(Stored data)
——————————
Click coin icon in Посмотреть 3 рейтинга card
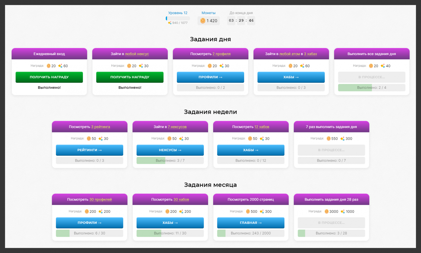The image size is (421, 253). pos(89,139)
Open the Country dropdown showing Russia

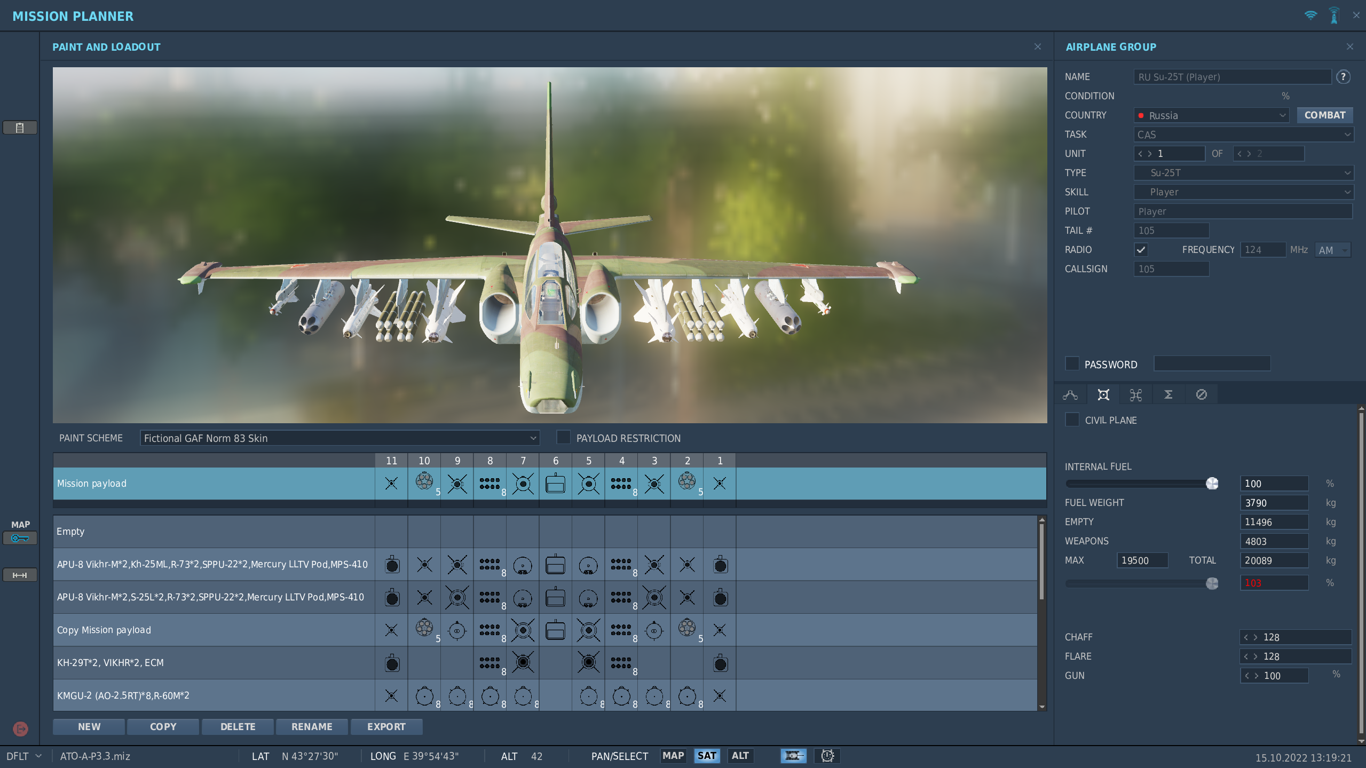[x=1211, y=115]
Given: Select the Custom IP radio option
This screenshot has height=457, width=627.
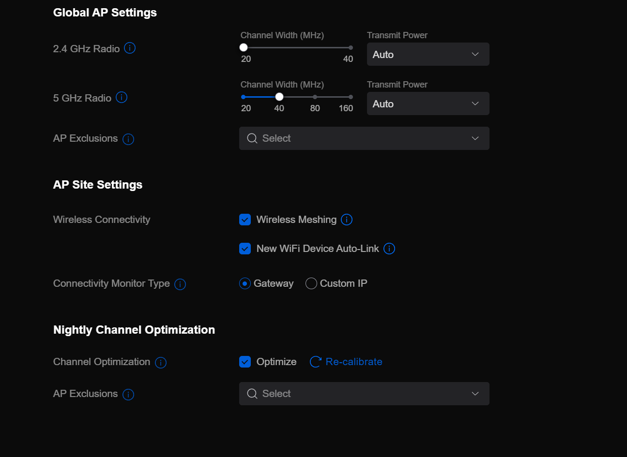Looking at the screenshot, I should click(311, 283).

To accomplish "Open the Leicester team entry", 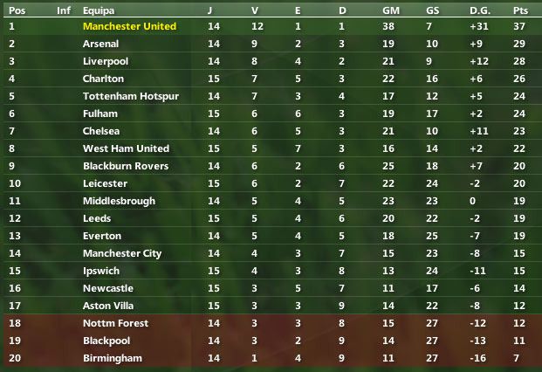I will point(105,183).
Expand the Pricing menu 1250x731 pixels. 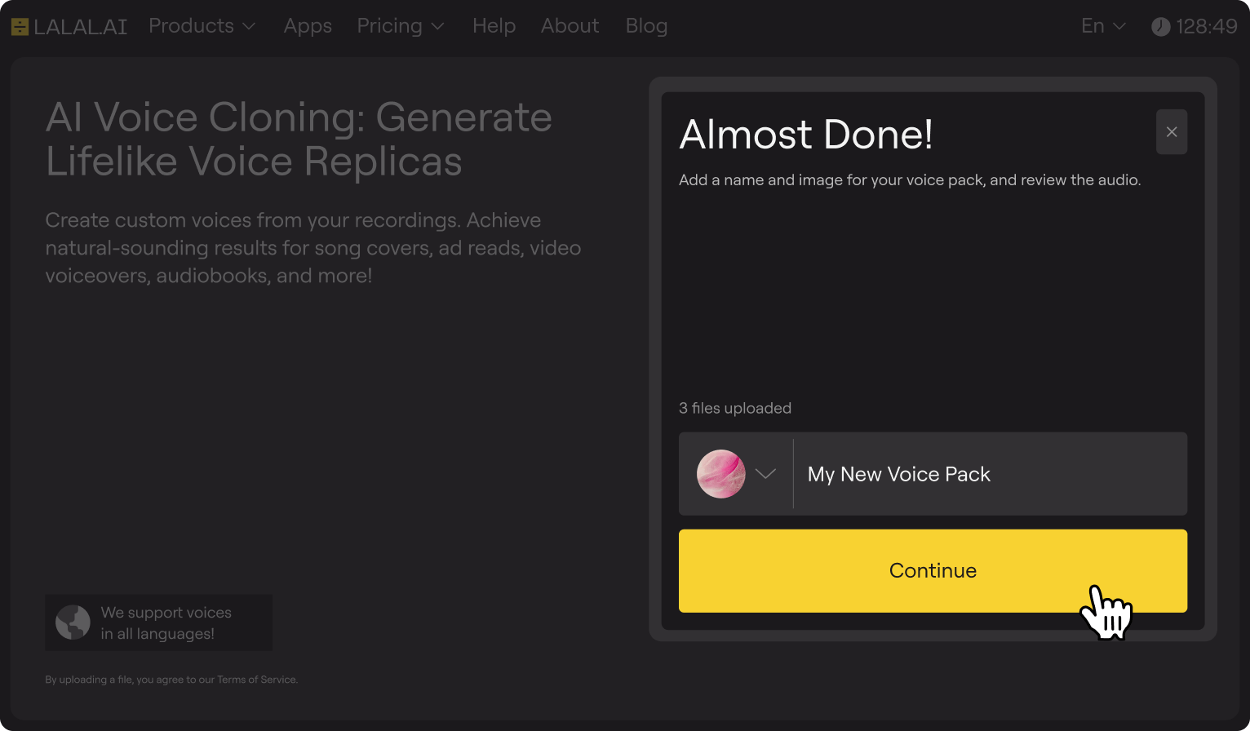(390, 26)
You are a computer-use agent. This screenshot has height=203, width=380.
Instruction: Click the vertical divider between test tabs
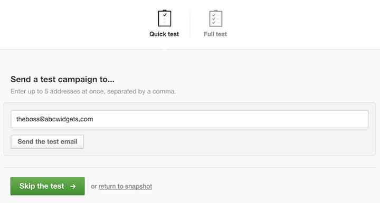pyautogui.click(x=190, y=23)
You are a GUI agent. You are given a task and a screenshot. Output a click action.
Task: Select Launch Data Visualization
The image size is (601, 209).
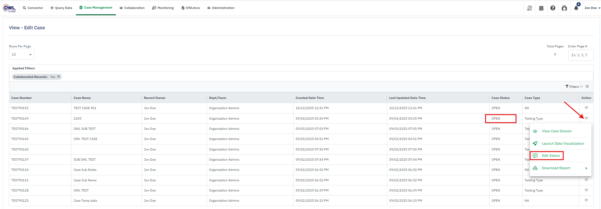(x=563, y=143)
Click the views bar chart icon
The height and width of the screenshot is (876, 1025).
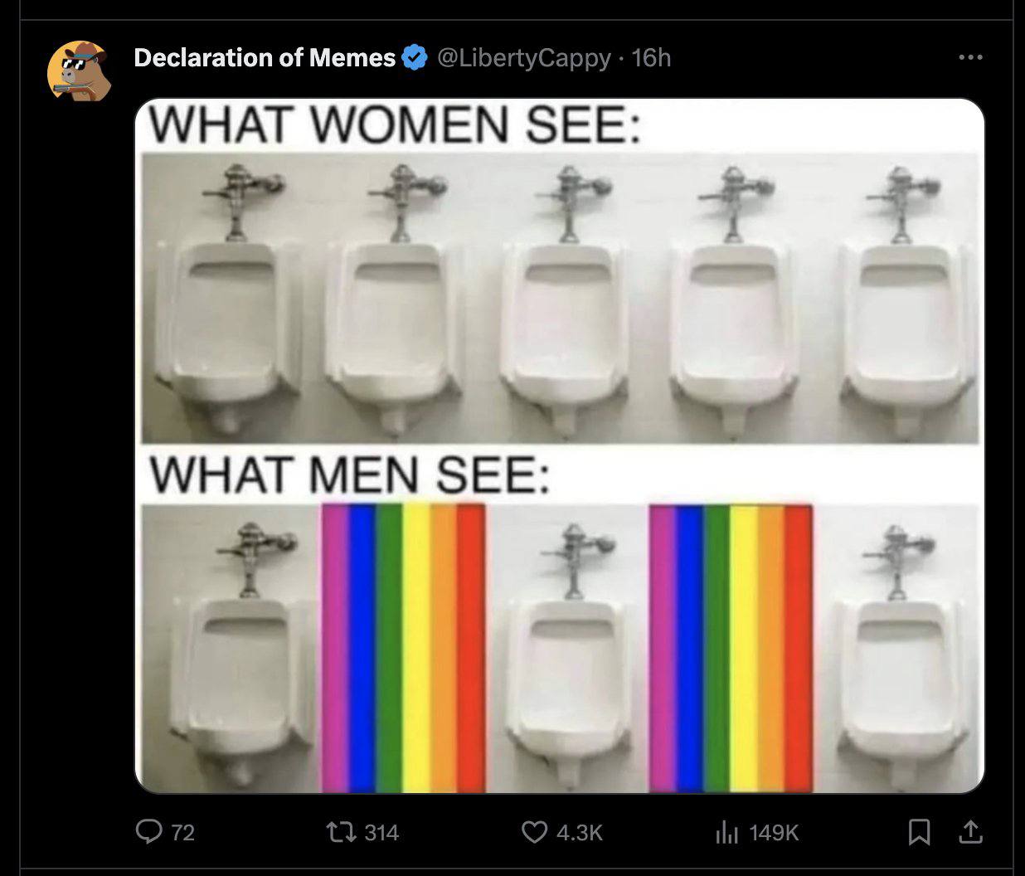tap(727, 832)
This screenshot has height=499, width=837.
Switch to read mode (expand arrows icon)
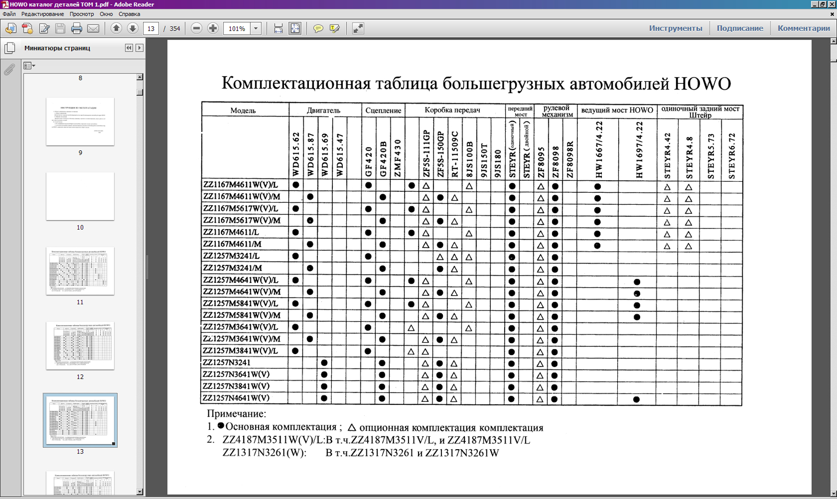358,29
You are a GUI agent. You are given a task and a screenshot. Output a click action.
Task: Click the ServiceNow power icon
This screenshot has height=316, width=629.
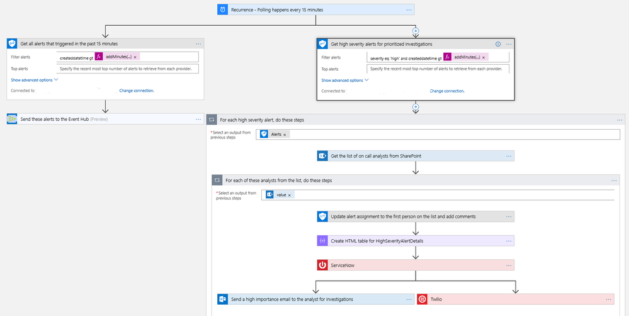(322, 265)
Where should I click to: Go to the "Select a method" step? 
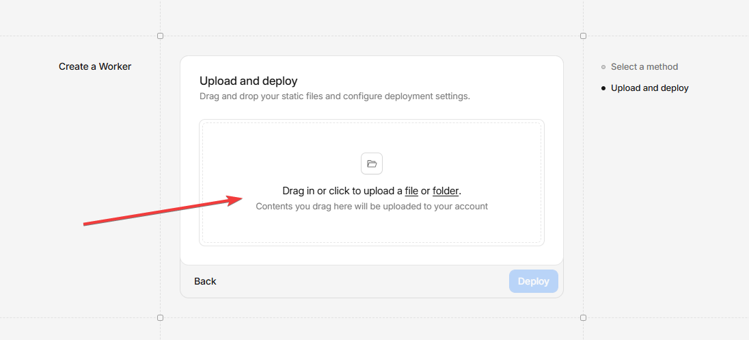pyautogui.click(x=644, y=67)
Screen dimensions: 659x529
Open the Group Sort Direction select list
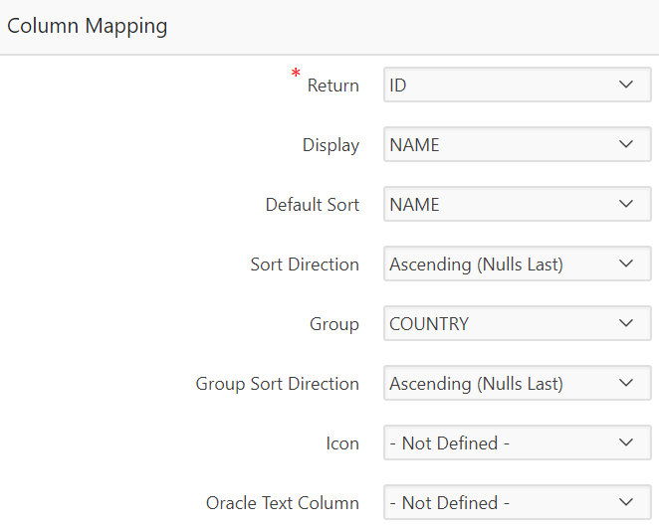point(498,384)
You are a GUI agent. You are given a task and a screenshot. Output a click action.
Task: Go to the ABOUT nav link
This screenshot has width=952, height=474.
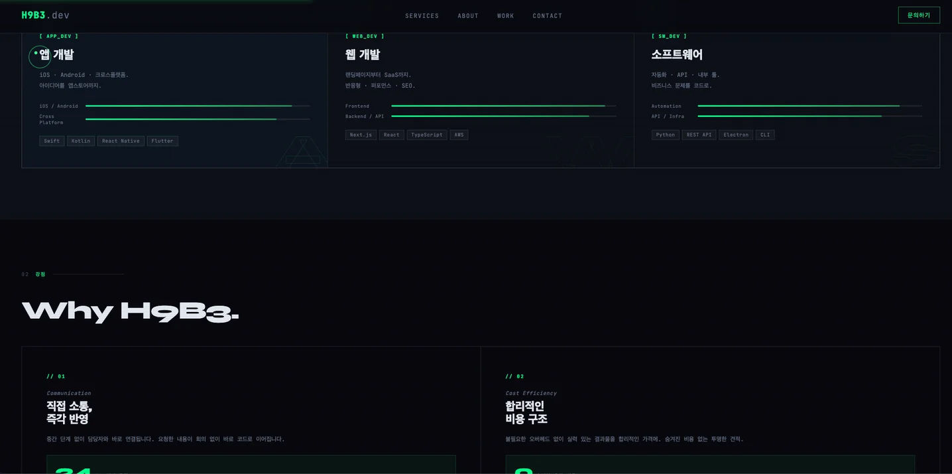click(468, 16)
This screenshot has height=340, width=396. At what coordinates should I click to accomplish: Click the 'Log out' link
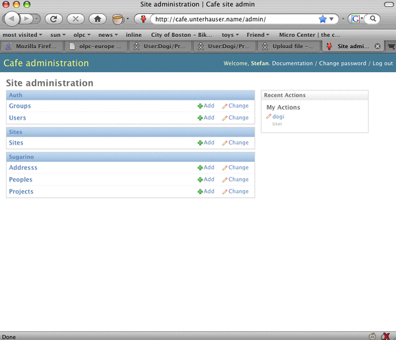[382, 63]
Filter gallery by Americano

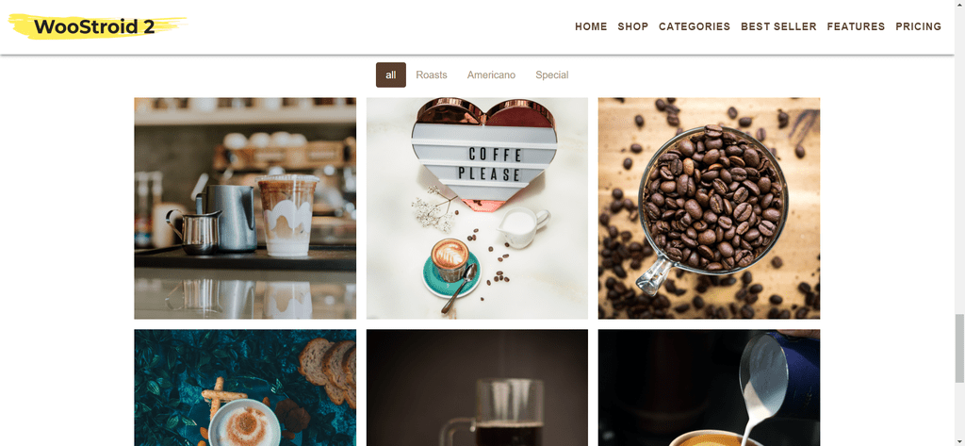point(491,74)
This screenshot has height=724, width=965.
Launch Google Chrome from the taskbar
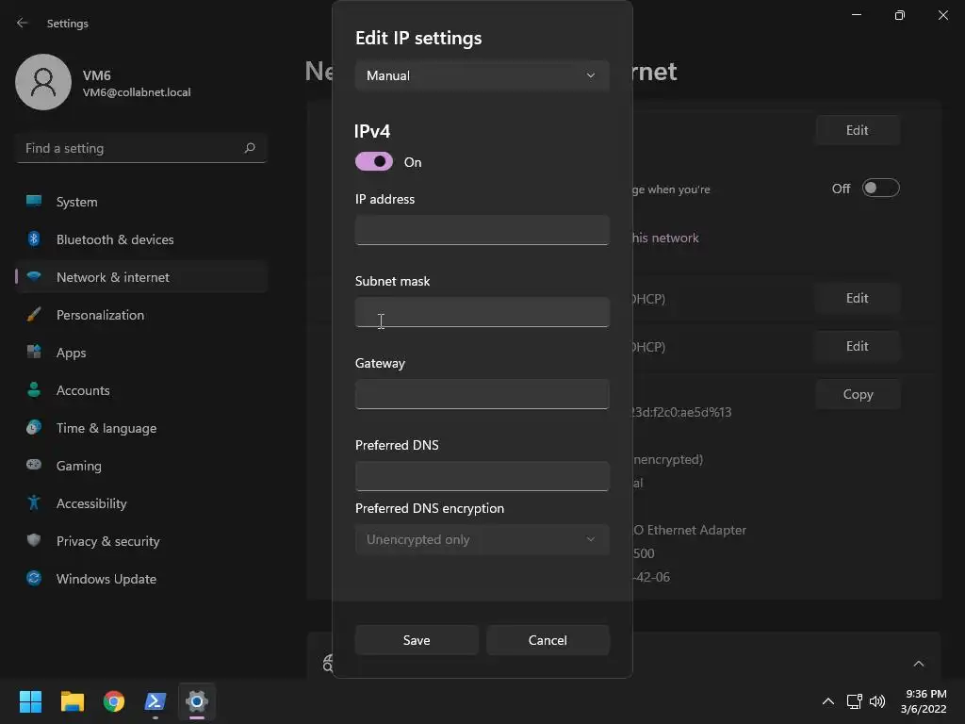[114, 701]
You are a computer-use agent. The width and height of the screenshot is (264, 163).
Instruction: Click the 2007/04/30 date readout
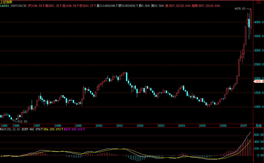18,5
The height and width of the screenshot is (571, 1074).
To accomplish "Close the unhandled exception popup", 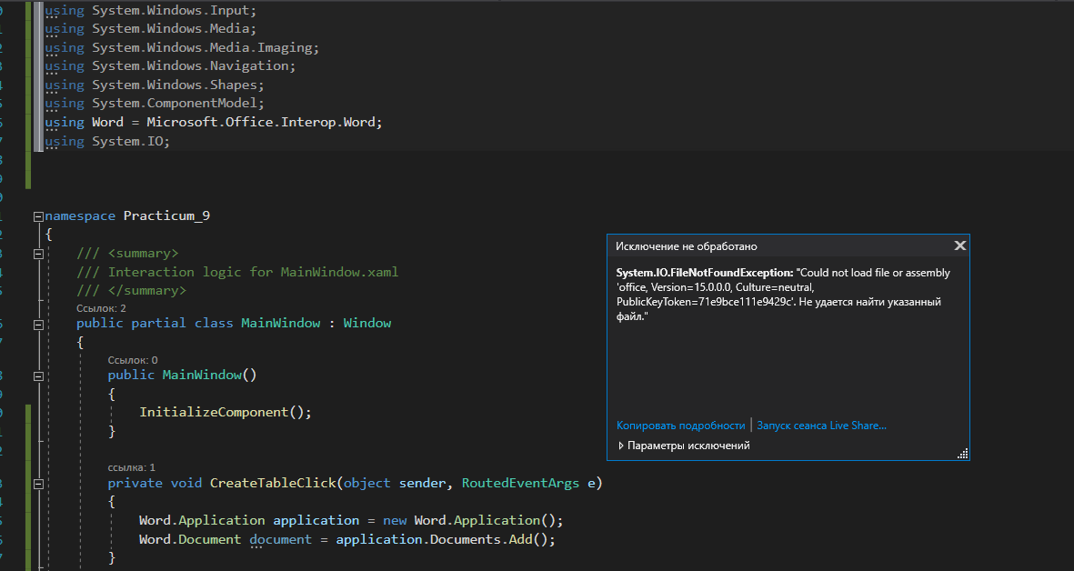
——————————
### Aim of the exercise
With pictures left out, repeat exactly the lines from the one containing "This screenshot has width=952, height=474." through the last line of the data above, inclusive, and nothing else.

### Task output
This screenshot has width=952, height=474.
click(468, 16)
This screenshot has height=340, width=396. At what coordinates should I click to accomplish: Click the 'Log out' link
[382, 63]
Filter gallery by Americano

point(491,74)
This screenshot has height=724, width=965.
Launch Google Chrome from the taskbar
[114, 701]
You are a computer-use agent. The width and height of the screenshot is (264, 163).
Instruction: Click the 2007/04/30 date readout
18,5
The height and width of the screenshot is (571, 1074).
To accomplish "Close the unhandled exception popup", 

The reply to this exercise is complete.